#### [DATA PROVIDED]
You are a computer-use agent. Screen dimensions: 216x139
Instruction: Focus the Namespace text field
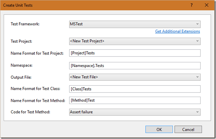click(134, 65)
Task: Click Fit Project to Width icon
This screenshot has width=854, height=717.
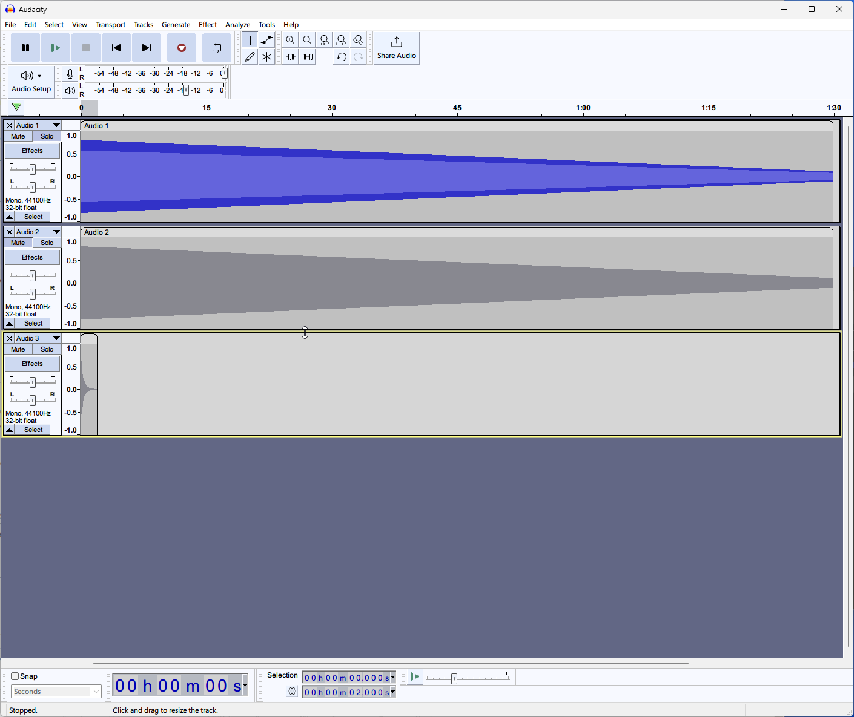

#### [AIM]
Pull every line of text from the material above and reproduce it word for word, leaving out the pictures.

#### [TASK OUTPUT]
You are a computer-use agent. Screen dimensions: 216x139
Instruction: Focus the Namespace text field
click(134, 65)
Task: Click Fit Project to Width icon
This screenshot has width=854, height=717.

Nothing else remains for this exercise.